When it comes to rhizosphere microbiology, said Ciancio, "There are the good guys, and the bad guys."
"Our aim has been to identify the good guys," he said. These are the microorganisms that will help plants to feed, activate their natural defenses or even turn the tables and attack pathogens and pests that threaten the plant.
The scope of the MUSA project included not just TR4 but other severe problems banana plants encounter, notably plant parasitic nematodes (tiny worms which disrupt nutrient and water uptake) and black weevil (one of the most serious insect pests facing bananas). The MUSA team collected and sequenced thousands of biocontrol agents with encouraging results.
MUSA partners in Costa Rica discovered a fungus that can reduce the impact of disruptive nematodes, or tiny worms, which attack the plant. On the other hand, in Cuba, MUSA partners conducted research on a type of nematode that fights the deadly black weevil insect.
Overall, their findings demonstrate how microorganisms in the rhizosphere may help to prime banana plants' natural defenses and sustain its roots.
Meanwhile, on the tropical island of Réunion in the Indian Ocean, TR4 is not yet present but the threat looms large. "The diseases we're studying are now very close to the border," explains Bernard Reynaud, Professor of Plant Biology and Ecology at Réunion University, Head of the CIRAD Laboratory and coordinator of the EU-funded INDICANTS project.
Beginning earlier this year, INDICANTS plans to develop rapid tests to detect the presence of harmful bacteria or fungi in banana plants.
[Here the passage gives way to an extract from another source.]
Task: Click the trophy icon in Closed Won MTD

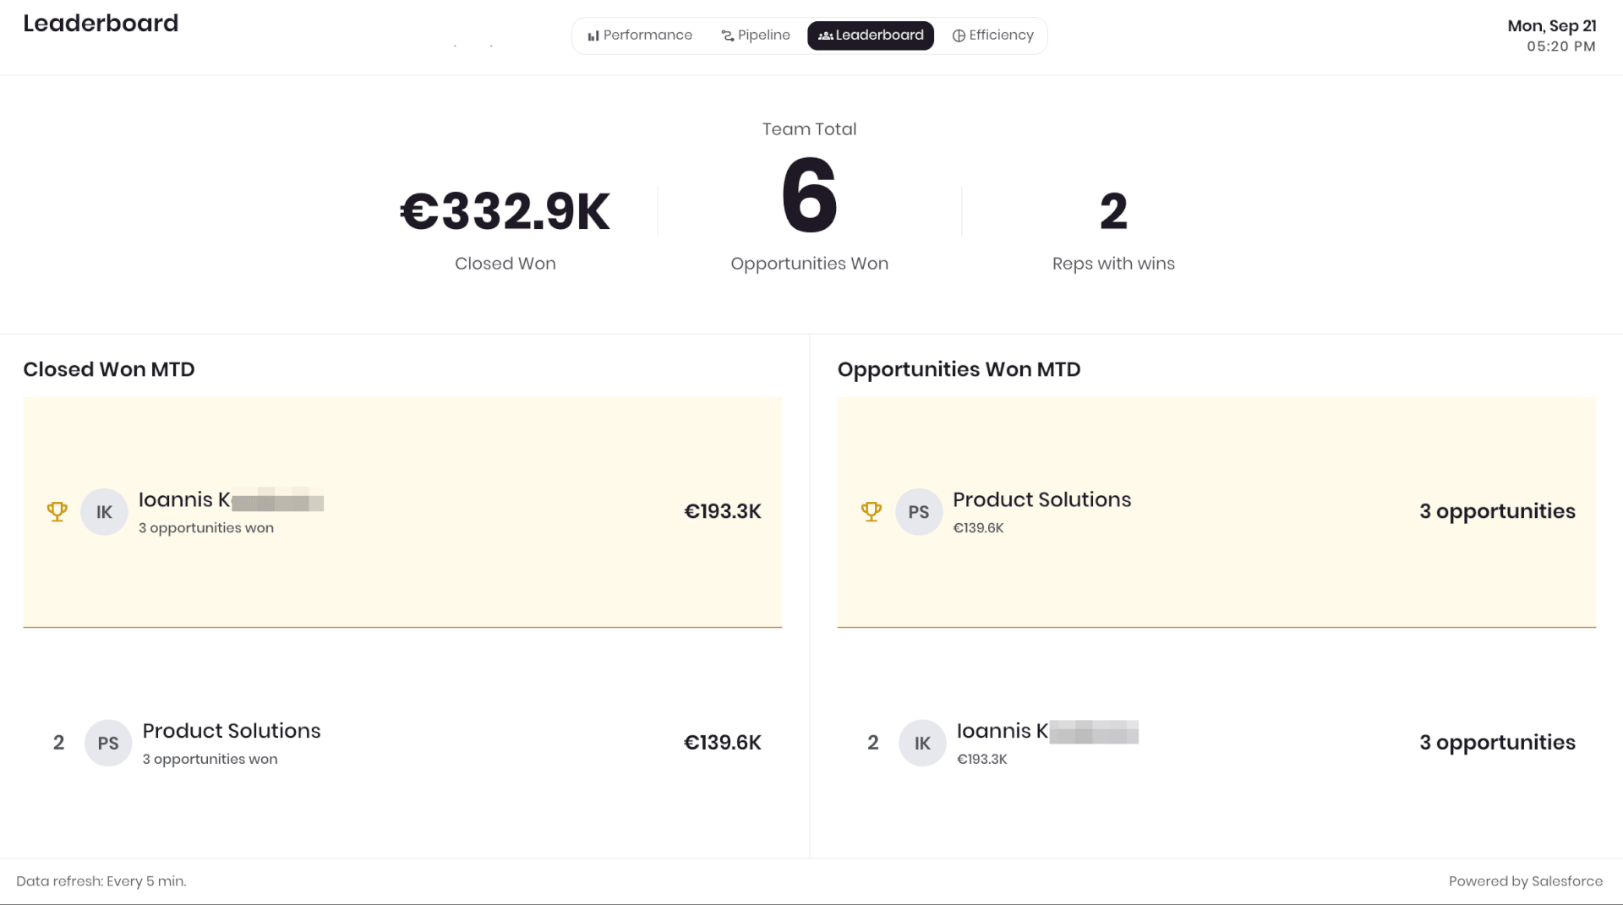Action: [57, 511]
"For bananas the issue is that there are lots of epidemics in small areas and we're trying to limit their expansions," said Reynaud. "For this, we need a rapid, specific, and sensitive diagnostic test."
He and CIRAD colleague Dr. Isabelle Robène, are working on a low cost, mobile DNA-based diagnostics kit that detects multiple pathogens at once, including TR4.
"TR4 cannot be controlled using fungicides and cannot be eradicated from soil using fumigants," said Dr. Robène, a specialist in plant pathology and molecular diagnostics.
Robène explains that current diagnosis is often unreliable and slow, which can allow TR4 to escape. The INDICANTS solution would enable scientists to test and have results back in just 20 minutes, which could be a game-changer.
"With rapid molecular diagnostics, you'd quickly apply control and containment measures," she said. "You'd fence off an area, you'd prevent transportation from that area, and you'd destroy the infected plant material,"
The toolkit which Robène and colleagues are working on must be validated through inter-laboratory tests and field surveys.
It is now being further optimized to ensure that it can detect the four common vascular diseases affecting bananas. The next phase for the MUSA team is to develop commercial biocontrol products and technical innovations that can reach farmers and banana producers.
The technique of using nature's solutions to fight nature's problems has much potential for addressing other food security challenges, argues MUSA's Ciancio.
"In just one or two grams of soil we have thousands of microbial species," he said. "It's a black box which we can use against these diseases."